Now, though, I think there was something in our co-outsider-ship that made Sarah and I good candidates for a long-term friendship–that, and our shared love of music, books, sarcasm and wordplay (I have to stop myself from saying things like, “I’ll phrone you” or “I don’t give a flying foffala” in my current day-to-day).

Sarah sent me this card last year, I believe for my birthday. At that point, it’d been 7 years since we’d seen each other, the last time having been in 2006 when she was one of the women to stand up with me at my wedding.

It took me until this year–just a couple weeks ago, in fact–but I made it to Minnesota for a visit. These reunions with the people of our pasts and our presents are strange things–I am both returning myself and proffering a new self. I wondered how easy it would be to return to something like this friendship.

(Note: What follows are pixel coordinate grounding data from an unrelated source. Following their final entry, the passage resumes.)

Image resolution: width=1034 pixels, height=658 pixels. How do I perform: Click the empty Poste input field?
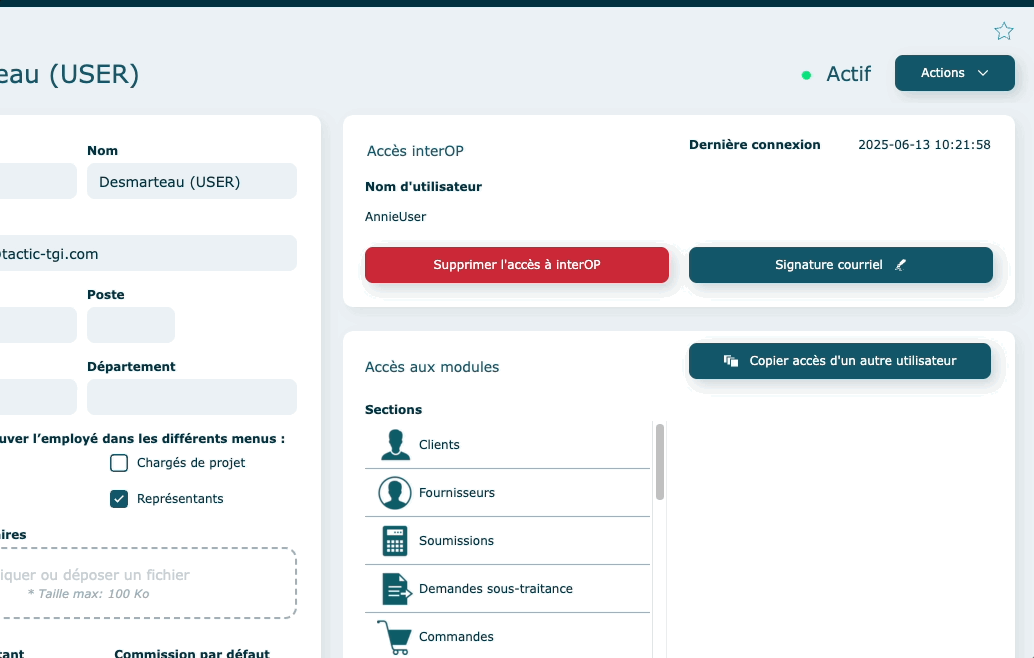(x=131, y=325)
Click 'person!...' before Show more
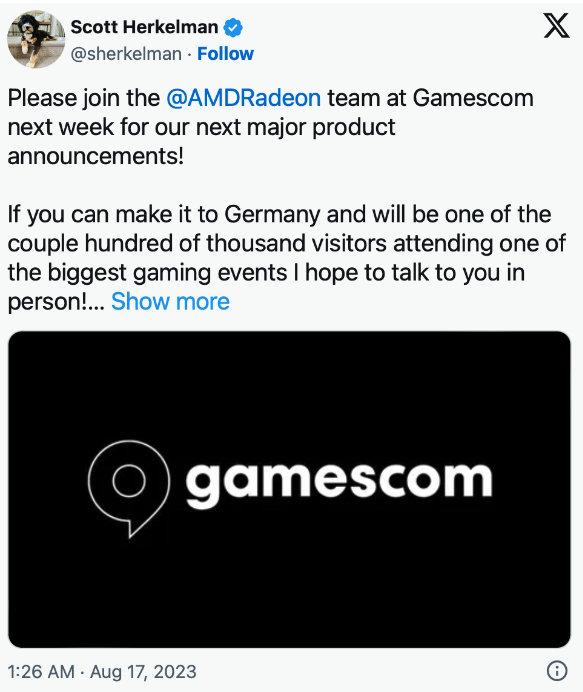Viewport: 583px width, 692px height. click(56, 302)

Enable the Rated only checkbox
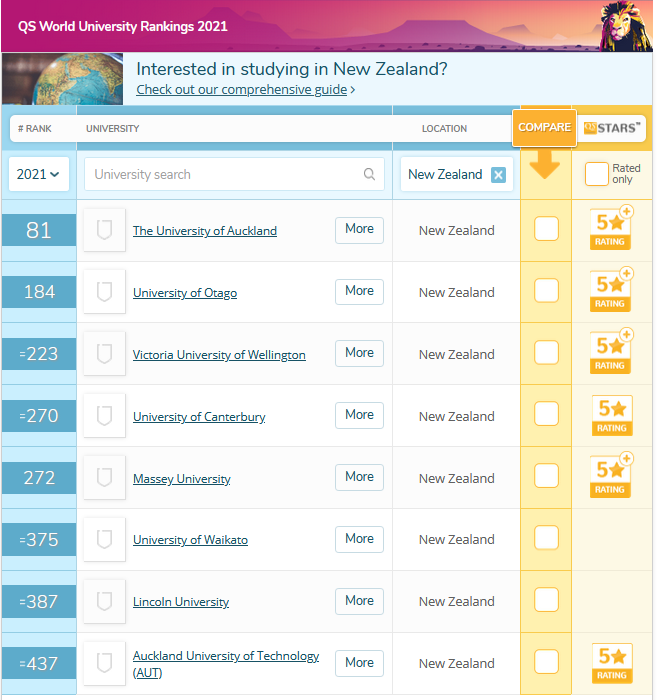pos(597,174)
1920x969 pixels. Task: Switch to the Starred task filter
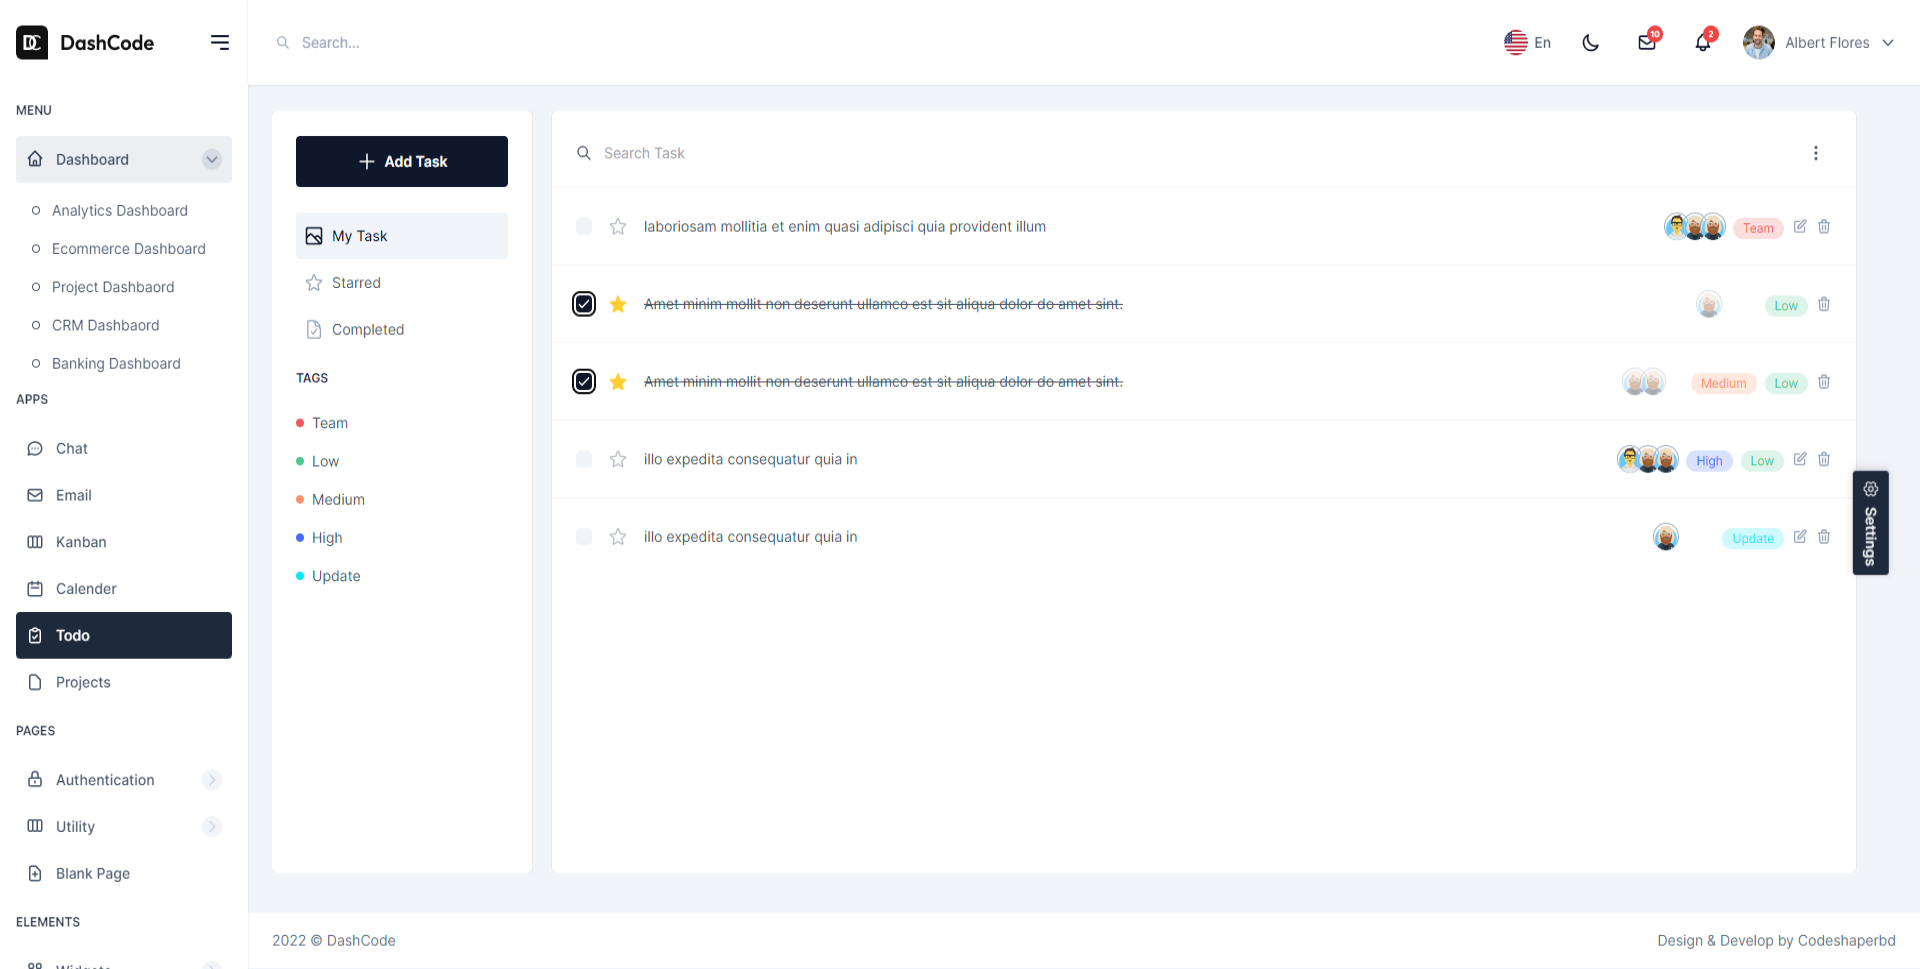(356, 283)
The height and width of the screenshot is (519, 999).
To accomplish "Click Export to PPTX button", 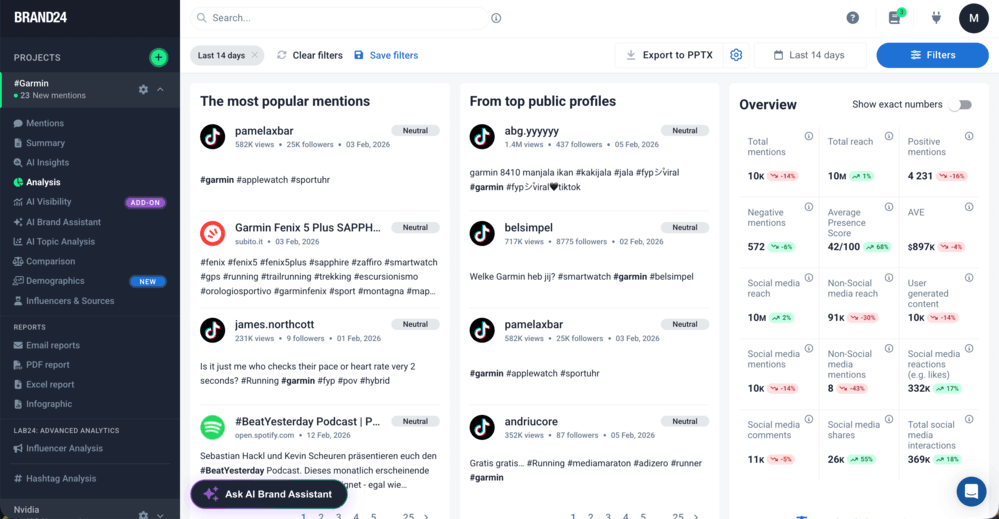I will point(668,55).
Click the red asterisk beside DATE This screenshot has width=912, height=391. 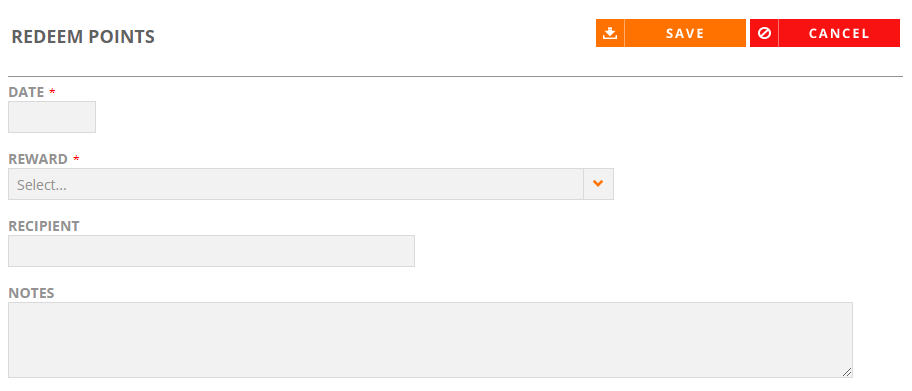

Turns out, Sarah and Jackie are still Sarah and Jackie. There are differences, of course. We’re both married now. I have kids. We both have grown-up jobs and grown-up concerns. And Sarah reminded me of other changes: “I like that you swear now.”

(Less need to say “flying foffala,” amirite?)

Perhaps it is because of who we were and how we became friends that we remain so easily able to stay friends. Able not to disappoint the memory of High School Jackie and High School Sarah and that friendship, and yet connect in the now. I want to partly credit the oft-vexing small town for its role in binding us together–when you live in a place with fewer than 3,000 people and you find someone that you like, you hang on to them.

17 years of sticking. Thanks, Sarah, for your wish.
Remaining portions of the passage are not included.